**SHORT PROBLEM:** Copy all of the following rows word for word.

####################

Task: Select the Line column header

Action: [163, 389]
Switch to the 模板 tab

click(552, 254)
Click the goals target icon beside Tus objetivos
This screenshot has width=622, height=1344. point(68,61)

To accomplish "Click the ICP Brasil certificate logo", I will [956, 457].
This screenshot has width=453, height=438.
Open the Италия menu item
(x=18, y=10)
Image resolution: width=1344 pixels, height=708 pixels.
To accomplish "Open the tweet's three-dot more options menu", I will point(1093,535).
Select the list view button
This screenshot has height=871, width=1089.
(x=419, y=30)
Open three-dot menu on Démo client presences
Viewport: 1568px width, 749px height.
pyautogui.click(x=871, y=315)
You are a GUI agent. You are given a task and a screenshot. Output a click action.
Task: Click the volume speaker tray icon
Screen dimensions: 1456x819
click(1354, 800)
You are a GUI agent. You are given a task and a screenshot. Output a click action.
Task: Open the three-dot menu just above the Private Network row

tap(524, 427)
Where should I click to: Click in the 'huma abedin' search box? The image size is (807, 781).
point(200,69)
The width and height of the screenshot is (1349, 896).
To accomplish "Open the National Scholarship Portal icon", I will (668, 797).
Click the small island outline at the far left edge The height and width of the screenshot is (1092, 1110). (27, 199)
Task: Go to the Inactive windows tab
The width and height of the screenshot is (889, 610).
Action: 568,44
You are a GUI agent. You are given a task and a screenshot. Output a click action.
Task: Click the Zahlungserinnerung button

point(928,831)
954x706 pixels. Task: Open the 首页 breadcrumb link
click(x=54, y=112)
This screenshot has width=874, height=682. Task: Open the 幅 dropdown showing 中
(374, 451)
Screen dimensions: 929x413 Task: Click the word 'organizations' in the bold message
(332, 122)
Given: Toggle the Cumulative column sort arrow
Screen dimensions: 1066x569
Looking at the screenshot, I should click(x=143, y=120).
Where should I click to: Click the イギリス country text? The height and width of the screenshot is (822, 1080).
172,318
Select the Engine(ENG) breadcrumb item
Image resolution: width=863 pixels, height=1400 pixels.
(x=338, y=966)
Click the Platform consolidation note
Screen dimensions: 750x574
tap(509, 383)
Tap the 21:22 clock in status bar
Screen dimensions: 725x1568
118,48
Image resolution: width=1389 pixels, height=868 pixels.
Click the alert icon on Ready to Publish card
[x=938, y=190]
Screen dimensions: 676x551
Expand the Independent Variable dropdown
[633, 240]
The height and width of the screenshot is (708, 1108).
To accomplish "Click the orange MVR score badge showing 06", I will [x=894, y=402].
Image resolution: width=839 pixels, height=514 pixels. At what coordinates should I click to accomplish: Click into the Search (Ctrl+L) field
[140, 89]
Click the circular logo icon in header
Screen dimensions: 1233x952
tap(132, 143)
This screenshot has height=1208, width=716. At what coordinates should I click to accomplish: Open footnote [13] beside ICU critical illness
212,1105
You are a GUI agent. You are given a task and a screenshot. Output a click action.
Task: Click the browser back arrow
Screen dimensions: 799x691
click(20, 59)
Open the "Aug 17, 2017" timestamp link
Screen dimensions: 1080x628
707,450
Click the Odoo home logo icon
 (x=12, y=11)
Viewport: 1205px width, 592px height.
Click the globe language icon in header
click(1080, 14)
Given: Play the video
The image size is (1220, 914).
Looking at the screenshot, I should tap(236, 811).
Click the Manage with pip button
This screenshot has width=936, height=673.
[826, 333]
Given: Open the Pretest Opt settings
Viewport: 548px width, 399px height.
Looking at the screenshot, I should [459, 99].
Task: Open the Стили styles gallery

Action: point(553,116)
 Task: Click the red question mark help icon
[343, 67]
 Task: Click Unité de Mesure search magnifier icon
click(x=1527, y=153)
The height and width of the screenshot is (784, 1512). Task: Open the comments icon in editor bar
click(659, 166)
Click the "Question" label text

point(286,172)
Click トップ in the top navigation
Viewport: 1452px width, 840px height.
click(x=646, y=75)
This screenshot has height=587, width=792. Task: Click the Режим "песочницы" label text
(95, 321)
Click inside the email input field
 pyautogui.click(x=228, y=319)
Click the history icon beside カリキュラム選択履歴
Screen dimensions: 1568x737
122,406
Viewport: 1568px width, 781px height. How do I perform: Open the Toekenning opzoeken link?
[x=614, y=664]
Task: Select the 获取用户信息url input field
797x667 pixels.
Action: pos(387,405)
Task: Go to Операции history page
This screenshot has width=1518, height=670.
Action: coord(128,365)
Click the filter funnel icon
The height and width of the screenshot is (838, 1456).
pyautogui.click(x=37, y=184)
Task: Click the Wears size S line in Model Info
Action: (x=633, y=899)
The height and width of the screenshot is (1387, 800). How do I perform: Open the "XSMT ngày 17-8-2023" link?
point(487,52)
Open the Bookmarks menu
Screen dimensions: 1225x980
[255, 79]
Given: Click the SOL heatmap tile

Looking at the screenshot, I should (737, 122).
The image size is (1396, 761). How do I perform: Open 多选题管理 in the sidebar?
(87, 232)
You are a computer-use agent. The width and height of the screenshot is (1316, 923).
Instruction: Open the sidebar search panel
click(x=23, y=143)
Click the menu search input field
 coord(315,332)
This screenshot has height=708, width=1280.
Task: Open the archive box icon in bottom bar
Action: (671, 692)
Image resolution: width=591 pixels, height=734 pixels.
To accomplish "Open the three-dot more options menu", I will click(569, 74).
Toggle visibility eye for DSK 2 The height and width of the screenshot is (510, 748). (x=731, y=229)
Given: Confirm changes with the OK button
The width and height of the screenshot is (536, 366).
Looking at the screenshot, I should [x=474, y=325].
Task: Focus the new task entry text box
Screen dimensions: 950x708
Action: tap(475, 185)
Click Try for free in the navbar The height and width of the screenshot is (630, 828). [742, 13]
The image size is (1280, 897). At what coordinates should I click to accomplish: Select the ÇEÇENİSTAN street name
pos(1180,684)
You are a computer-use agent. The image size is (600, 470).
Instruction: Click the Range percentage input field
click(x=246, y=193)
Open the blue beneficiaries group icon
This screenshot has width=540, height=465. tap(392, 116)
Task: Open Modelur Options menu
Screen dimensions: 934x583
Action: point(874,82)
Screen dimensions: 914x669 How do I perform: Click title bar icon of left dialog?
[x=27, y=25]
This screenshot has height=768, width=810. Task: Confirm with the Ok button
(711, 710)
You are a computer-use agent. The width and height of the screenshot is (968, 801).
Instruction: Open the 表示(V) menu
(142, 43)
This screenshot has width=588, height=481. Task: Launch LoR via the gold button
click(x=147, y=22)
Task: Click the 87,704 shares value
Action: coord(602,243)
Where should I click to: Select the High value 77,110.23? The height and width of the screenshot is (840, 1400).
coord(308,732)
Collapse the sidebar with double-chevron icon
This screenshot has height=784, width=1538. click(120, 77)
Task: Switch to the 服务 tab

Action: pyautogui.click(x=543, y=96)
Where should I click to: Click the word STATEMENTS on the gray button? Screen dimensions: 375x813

####################

**ANSWER TO THIS PROBLEM:**
Task: Select the Line column header

Action: [163, 389]
Switch to the 模板 tab

click(552, 254)
Click the goals target icon beside Tus objetivos
This screenshot has width=622, height=1344. point(68,61)

To accomplish "Click the ICP Brasil certificate logo", I will [956, 457].
This screenshot has width=453, height=438.
Open the Италия menu item
(x=18, y=10)
Image resolution: width=1344 pixels, height=708 pixels.
To accomplish "Open the tweet's three-dot more options menu", I will point(1093,535).
Select the list view button
This screenshot has height=871, width=1089.
(x=419, y=30)
Open three-dot menu on Démo client presences
Viewport: 1568px width, 749px height.
pyautogui.click(x=871, y=315)
You are a GUI agent. You are given a task and a screenshot. Output a click action.
Task: Click the volume speaker tray icon
Screen dimensions: 1456x819
click(1354, 800)
You are a GUI agent. You are given a task and a screenshot. Output a click action.
Task: Open the three-dot menu just above the Private Network row

tap(524, 427)
Where should I click to: Click in the 'huma abedin' search box? The image size is (807, 781).
point(200,69)
The width and height of the screenshot is (1349, 896).
To accomplish "Open the National Scholarship Portal icon", I will (668, 797).
Click the small island outline at the far left edge The height and width of the screenshot is (1092, 1110). (27, 199)
Task: Go to the Inactive windows tab
The width and height of the screenshot is (889, 610).
Action: 568,44
You are a GUI agent. You are given a task and a screenshot. Output a click action.
Task: Click the Zahlungserinnerung button

point(928,831)
954x706 pixels. Task: Open the 首页 breadcrumb link
click(x=54, y=112)
This screenshot has width=874, height=682. Task: Open the 幅 dropdown showing 中
(374, 451)
Screen dimensions: 929x413 Task: Click the word 'organizations' in the bold message
(332, 122)
Given: Toggle the Cumulative column sort arrow
Screen dimensions: 1066x569
Looking at the screenshot, I should click(x=143, y=120).
Where should I click to: Click the イギリス country text? The height and width of the screenshot is (822, 1080).
172,318
Select the Engine(ENG) breadcrumb item
Image resolution: width=863 pixels, height=1400 pixels.
(x=338, y=966)
Click the Platform consolidation note
Screen dimensions: 750x574
tap(509, 383)
Tap the 21:22 clock in status bar
Screen dimensions: 725x1568
118,48
Image resolution: width=1389 pixels, height=868 pixels.
Click the alert icon on Ready to Publish card
[x=938, y=190]
Screen dimensions: 676x551
Expand the Independent Variable dropdown
[633, 240]
The height and width of the screenshot is (708, 1108).
To accomplish "Click the orange MVR score badge showing 06", I will [x=894, y=402].
Image resolution: width=839 pixels, height=514 pixels. At what coordinates should I click to accomplish: Click into the Search (Ctrl+L) field
[140, 89]
Click the circular logo icon in header
Screen dimensions: 1233x952
tap(132, 143)
This screenshot has height=1208, width=716. At what coordinates should I click to accomplish: Open footnote [13] beside ICU critical illness
212,1105
You are a GUI agent. You are given a task and a screenshot. Output a click action.
Task: Click the browser back arrow
Screen dimensions: 799x691
click(20, 59)
Open the "Aug 17, 2017" timestamp link
Screen dimensions: 1080x628
707,450
Click the Odoo home logo icon
 (x=12, y=11)
Viewport: 1205px width, 592px height.
Click the globe language icon in header
click(1080, 14)
Given: Play the video
The image size is (1220, 914).
Looking at the screenshot, I should tap(236, 811).
Click the Manage with pip button
This screenshot has width=936, height=673.
[826, 333]
Given: Open the Pretest Opt settings
Viewport: 548px width, 399px height.
Looking at the screenshot, I should [459, 99].
Task: Open the Стили styles gallery

Action: point(553,116)
 Task: Click the red question mark help icon
[343, 67]
 Task: Click Unité de Mesure search magnifier icon
click(x=1527, y=153)
The height and width of the screenshot is (784, 1512). Task: Open the comments icon in editor bar
click(659, 166)
Click the "Question" label text

point(286,172)
Click トップ in the top navigation
Viewport: 1452px width, 840px height.
click(x=646, y=75)
This screenshot has height=587, width=792. Task: Click the Режим "песочницы" label text
(95, 321)
Click inside the email input field
 pyautogui.click(x=228, y=319)
Click the history icon beside カリキュラム選択履歴
Screen dimensions: 1568x737
122,406
Viewport: 1568px width, 781px height. How do I perform: Open the Toekenning opzoeken link?
[x=614, y=664]
Task: Select the 获取用户信息url input field
797x667 pixels.
Action: pos(387,405)
Task: Go to Операции history page
This screenshot has width=1518, height=670.
Action: coord(128,365)
Click the filter funnel icon
The height and width of the screenshot is (838, 1456).
pyautogui.click(x=37, y=184)
Task: Click the Wears size S line in Model Info
Action: (x=633, y=899)
The height and width of the screenshot is (1387, 800). How do I perform: Open the "XSMT ngày 17-8-2023" link?
point(487,52)
Open the Bookmarks menu
Screen dimensions: 1225x980
[255, 79]
Given: Click the SOL heatmap tile

Looking at the screenshot, I should (737, 122).
The image size is (1396, 761). How do I perform: Open 多选题管理 in the sidebar?
(87, 232)
You are a computer-use agent. The width and height of the screenshot is (1316, 923).
Instruction: Open the sidebar search panel
click(x=23, y=143)
Click the menu search input field
 coord(315,332)
This screenshot has height=708, width=1280.
Task: Open the archive box icon in bottom bar
Action: (671, 692)
Image resolution: width=591 pixels, height=734 pixels.
To accomplish "Open the three-dot more options menu", I will click(569, 74).
Toggle visibility eye for DSK 2 The height and width of the screenshot is (510, 748). (x=731, y=229)
Given: Confirm changes with the OK button
The width and height of the screenshot is (536, 366).
Looking at the screenshot, I should [x=474, y=325].
Task: Focus the new task entry text box
Screen dimensions: 950x708
Action: tap(475, 185)
Click Try for free in the navbar The height and width of the screenshot is (630, 828). [742, 13]
The image size is (1280, 897). At what coordinates should I click to accomplish: Select the ÇEÇENİSTAN street name
pos(1180,684)
You are a computer-use agent. The image size is (600, 470).
Instruction: Click the Range percentage input field
click(x=246, y=193)
Open the blue beneficiaries group icon
This screenshot has width=540, height=465. tap(392, 116)
Task: Open Modelur Options menu
Screen dimensions: 934x583
Action: point(874,82)
Screen dimensions: 914x669 How do I perform: Click title bar icon of left dialog?
[x=27, y=25]
This screenshot has height=768, width=810. Task: Confirm with the Ok button
(711, 710)
You are a computer-use agent. The width and height of the screenshot is (968, 801).
Instruction: Open the 表示(V) menu
(142, 43)
This screenshot has width=588, height=481. Task: Launch LoR via the gold button
click(x=147, y=22)
Task: Click the 87,704 shares value
Action: coord(602,243)
Where should I click to: Select the High value 77,110.23? The height and width of the screenshot is (840, 1400).
coord(308,732)
Collapse the sidebar with double-chevron icon
This screenshot has height=784, width=1538. click(120, 77)
Task: Switch to the 服务 tab

Action: pyautogui.click(x=543, y=96)
Where should I click to: Click the word STATEMENTS on the gray button? Screen dimensions: 375x813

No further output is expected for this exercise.